From our discussions, people are relieved to not need to get up so early to travel to work (and early morning gym programs). They are forming new habits from permitted exercise regime, and embracing baking and other new found hobbies. Many supermarkets are finding it as hard to keep stocks of flour on the shelves as toilet paper. Rather than have a night or two where they binge drink, they are changing their drinking patterns. They are going for more regular walks around their neighbourhood, and are saying “hello” to the people they see. People are rejoicing in more time with family, and less time getting to and from work.
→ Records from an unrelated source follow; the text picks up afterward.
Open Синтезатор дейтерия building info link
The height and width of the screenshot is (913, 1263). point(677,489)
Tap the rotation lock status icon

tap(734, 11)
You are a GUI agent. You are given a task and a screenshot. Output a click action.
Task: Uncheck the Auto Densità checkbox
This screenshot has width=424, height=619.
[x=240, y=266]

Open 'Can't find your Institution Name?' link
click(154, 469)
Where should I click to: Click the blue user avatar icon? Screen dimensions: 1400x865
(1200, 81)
There is a sense of greater levels of kindness in our community, changing attitudes to working from home (likely to have positive impact on people with a disability and other more housebound individuals), and the positive impact on our environment and reducing pollution is noted. While clearly detrimental, most can see positive ramifications of COVID-19.
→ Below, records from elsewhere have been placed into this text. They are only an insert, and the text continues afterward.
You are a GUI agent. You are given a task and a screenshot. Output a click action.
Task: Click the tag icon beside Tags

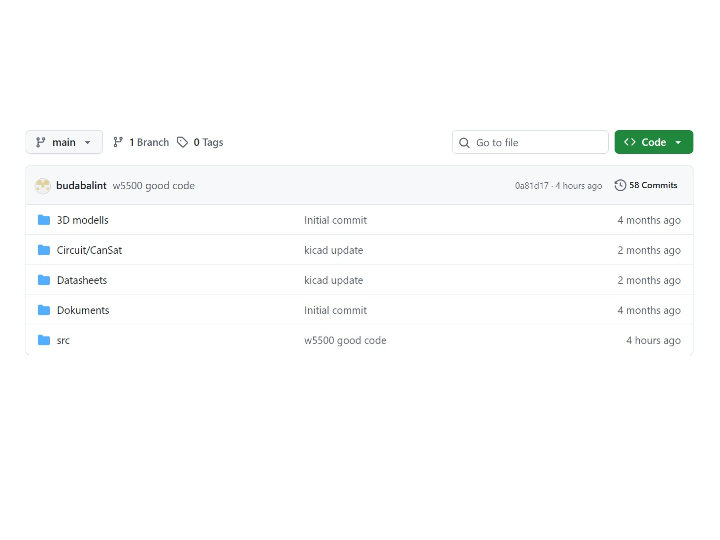tap(182, 142)
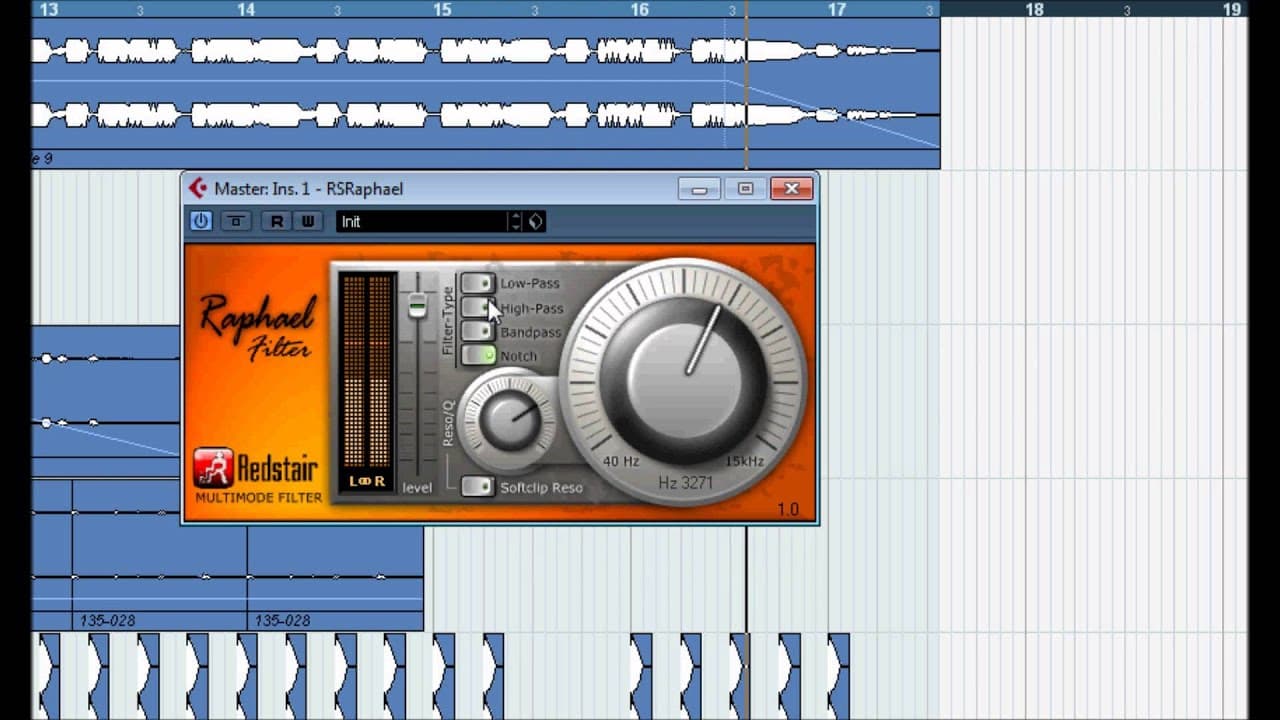This screenshot has width=1280, height=720.
Task: Select the Bandpass filter switch
Action: point(478,331)
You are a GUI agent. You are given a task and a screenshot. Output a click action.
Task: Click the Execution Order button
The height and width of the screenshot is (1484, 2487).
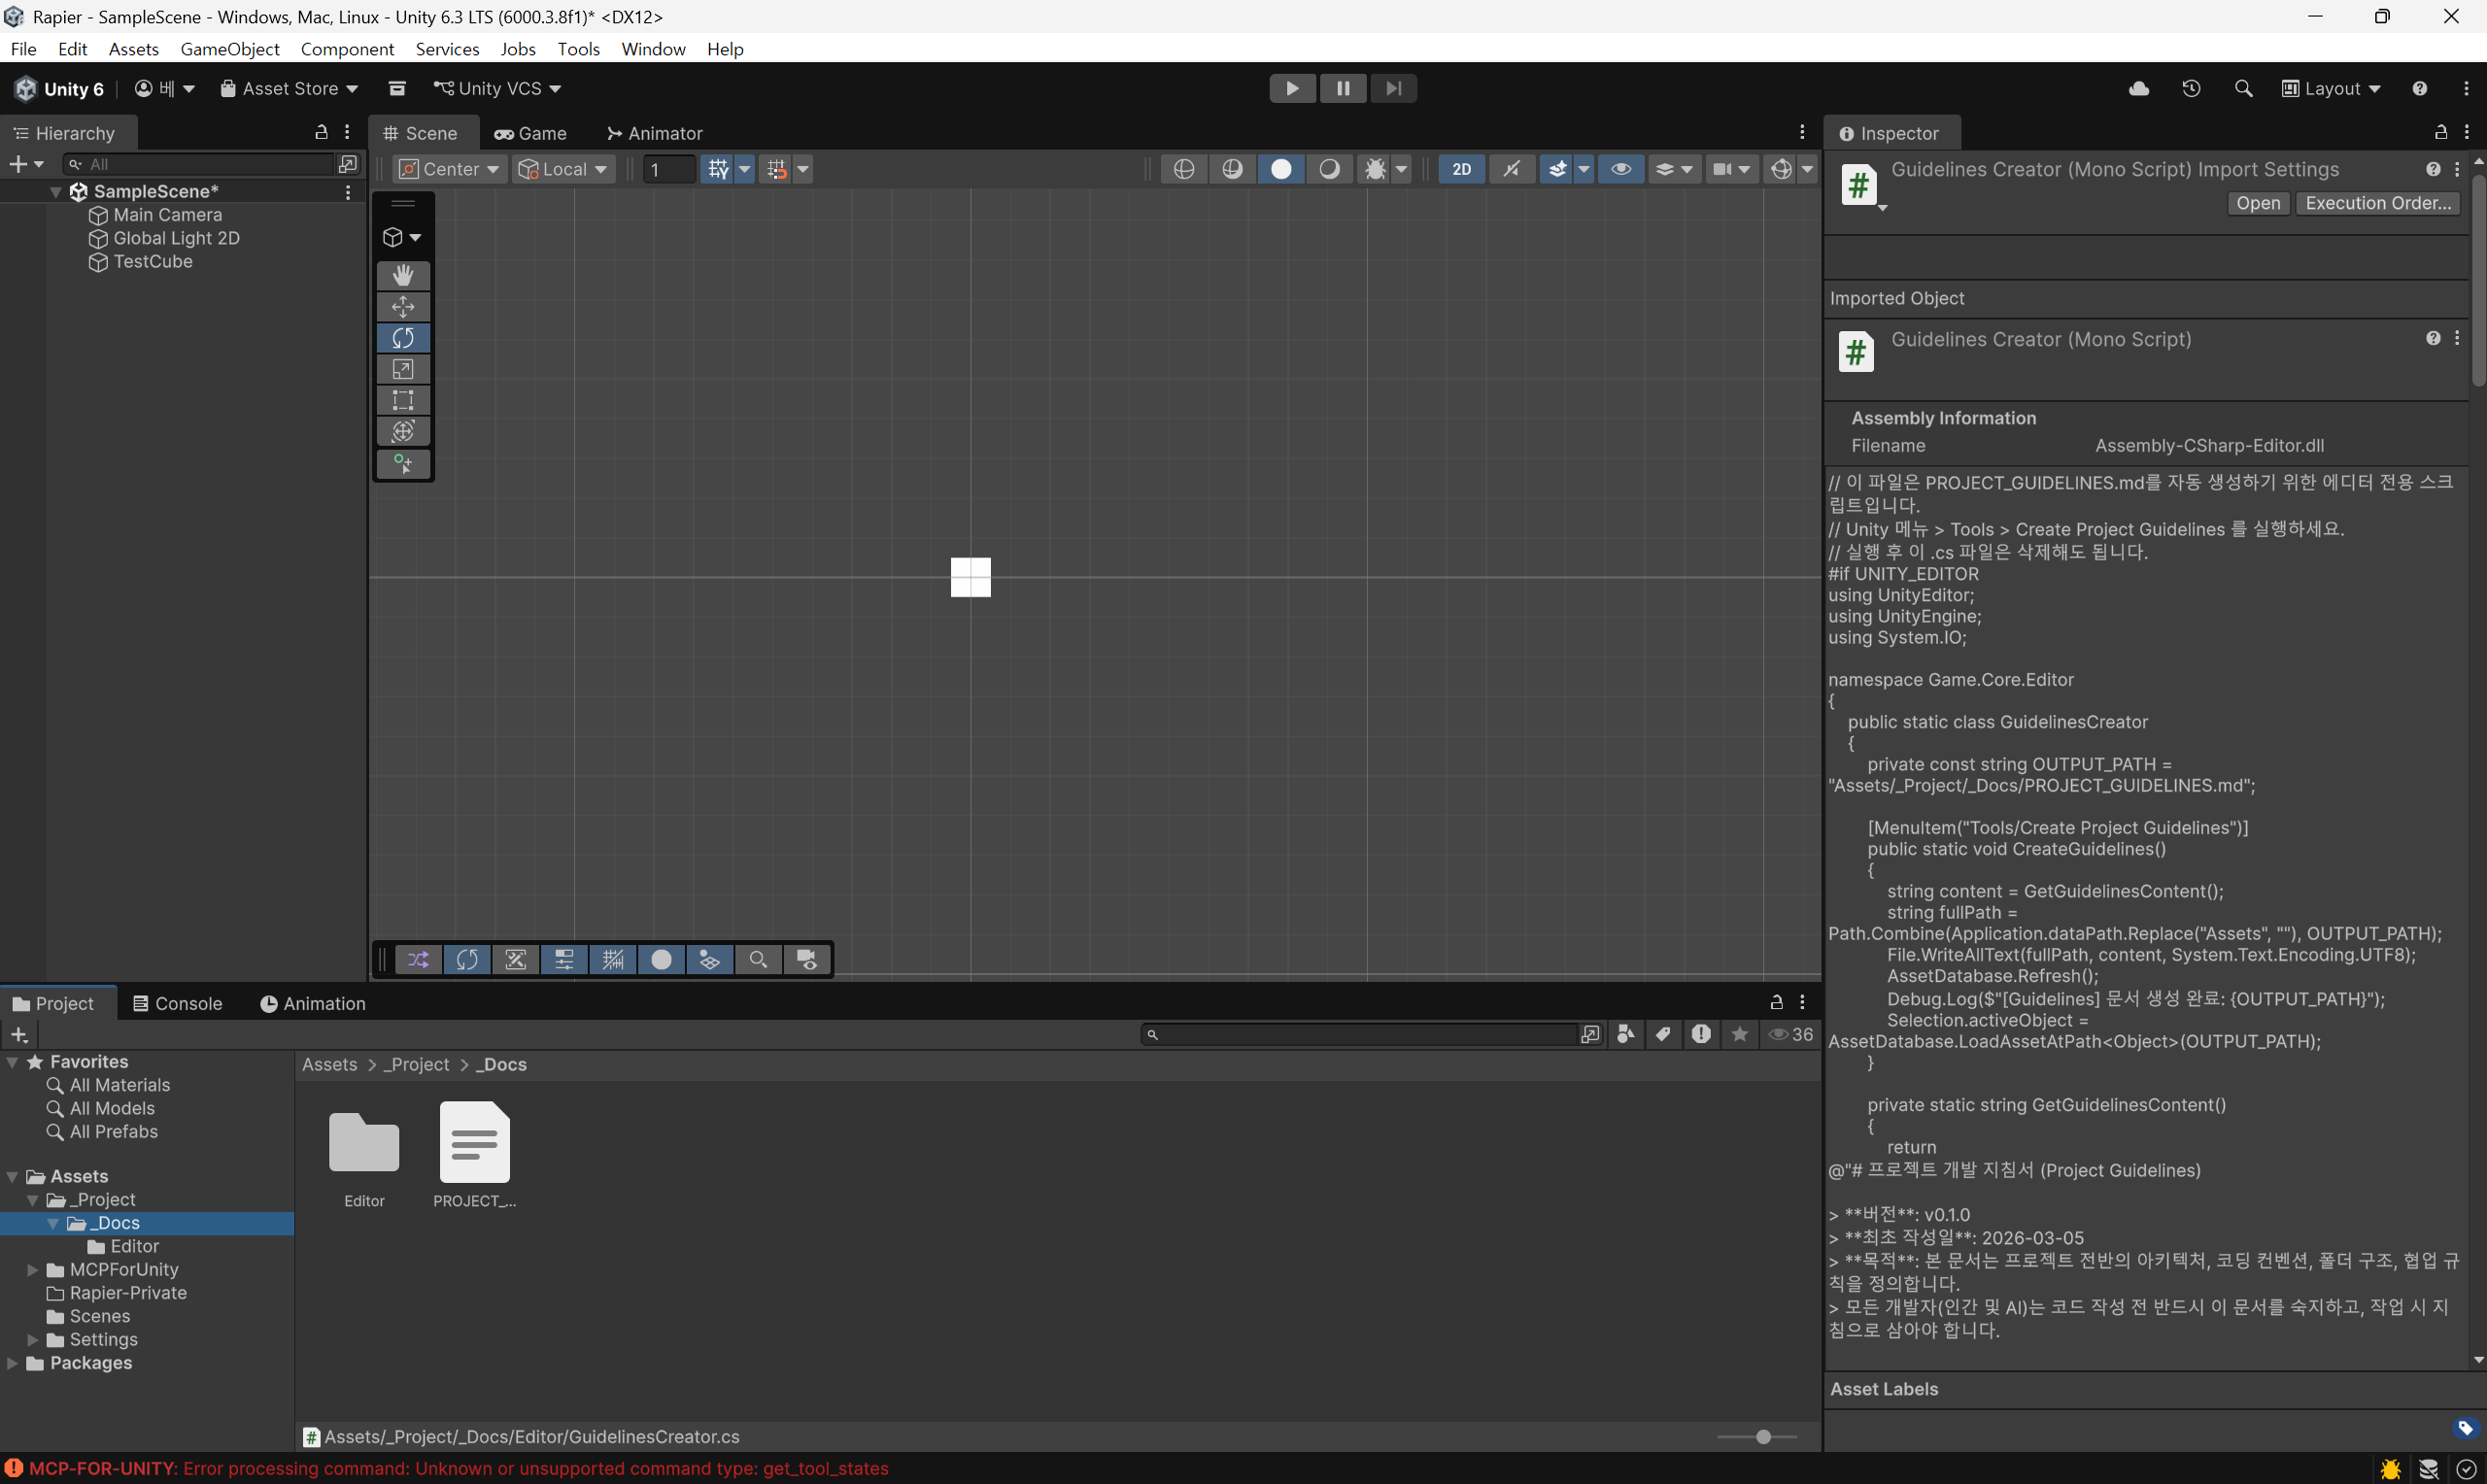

Rather than these challenging times being psychologically detrimental to individuals and the community, it is pleasing that for many, the opposite is the case. Many are finding this time as a psychologically valuable pause in the life, to take stock of their priorities and values. To get off the merry-go-round of life and think that local is more valuable than global and financial growth is not always the best imperative. Those with now struggling businesses and others having their employment reduced / terminated are likely finding such economic uncertainty stressful, yet often they are similarly adjusting well, especially with banks, governments and others offering unprecedented levels of support.
As opposed to humans falling apart individually and as wider communities, such chaos has actually strengthened. The vulnerabilities of individuals, businesses and governments have been exposed, and resilience tested and in many grown. There is no better test of what humans are capable of than to be exposed to fundamental upheaval of our lives, work, economies and communities. We are been tested, and have generally responded well.
From such adaptability, comes innovation and transformation. While we likely have a long way to go in overcoming the challenges, until the light at the end of this tunnel is bright, there is no question that just like other major world disruptions, in which the ramifications were horrible, people are generally highly adaptable individually and collectively.
- World War I (Approx 17–50M deaths, July 1914 – November 1918)
- Spanish Flu (Approx 50M deaths, January 1918 – December 1920)
- Great Depression (-26.7% GDP decline US, October 1929 – 1930’s)
- World War II (Approx 60M deaths, September 1939 – September 1945)
- Swine Flu (Approx 18,000 deaths April 2009 – August 2010)
An economic boom was triggered by World War I and II, with World War II propelling decades of consumerism and the explosion of the confident baby boomer generation. Humans have a high level of adaptability in times of chaos. They learn, implement coping mechanisms, innovative and adapt. They show resilience and transform our systems. It will be interesting to observe how COVID-19 (and other disruptions such as the Australian bushfires) will impact our communities and economies. A horrible virus with 134,677 as of April 16 2020, yet humans have adjusted, many businesses small and larger have transformed, and people are staying at home as much as possible.
There are now signs of light in the darkness.
How will humans and businesses transform more permanently moving forward?